**EXERCISE OBJECTIVE:**
Word for word, copy the entire listing below, but do not carry over any pictures.
----- PROVIDED INFORMATION -----
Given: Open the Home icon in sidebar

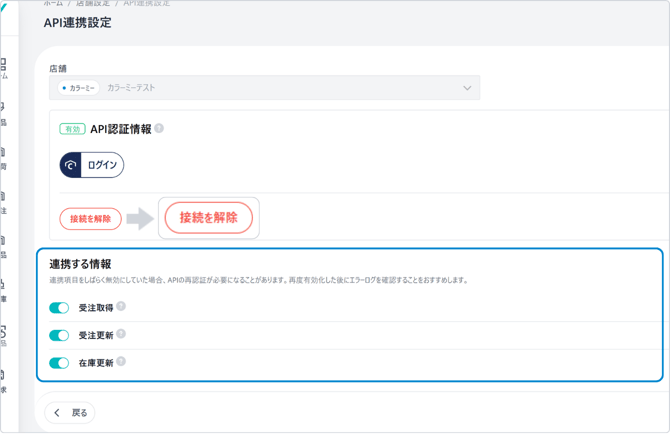Looking at the screenshot, I should tap(4, 66).
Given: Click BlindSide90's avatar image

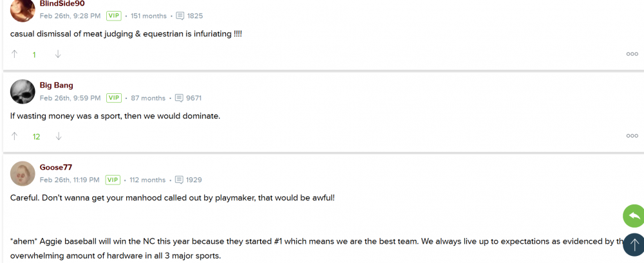Looking at the screenshot, I should tap(23, 9).
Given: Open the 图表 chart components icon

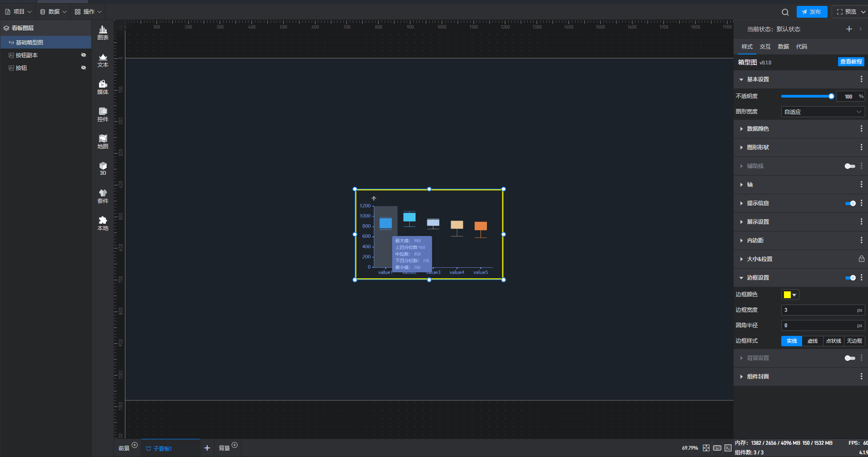Looking at the screenshot, I should [103, 33].

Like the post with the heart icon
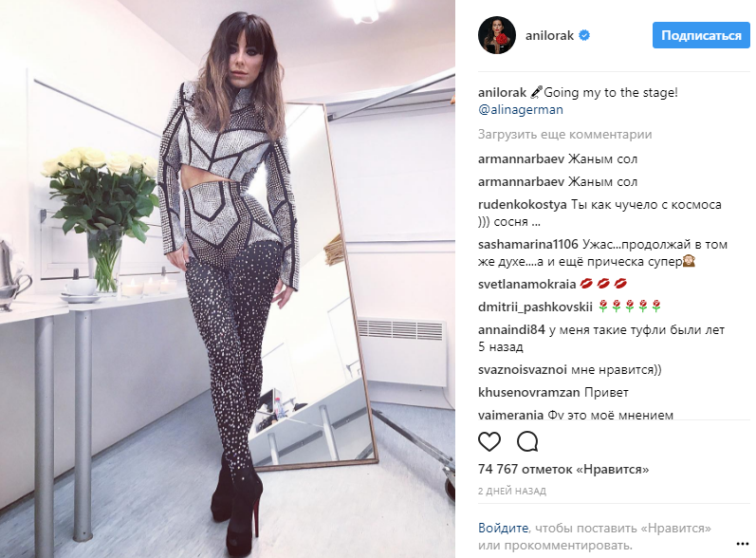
-----
**EXPECTED ANSWER:**
Given: Open the Home icon in sidebar

Looking at the screenshot, I should tap(4, 66).
Given: Click BlindSide90's avatar image

Looking at the screenshot, I should tap(23, 9).
Given: Open the 图表 chart components icon

Looking at the screenshot, I should [103, 33].

Like the post with the heart icon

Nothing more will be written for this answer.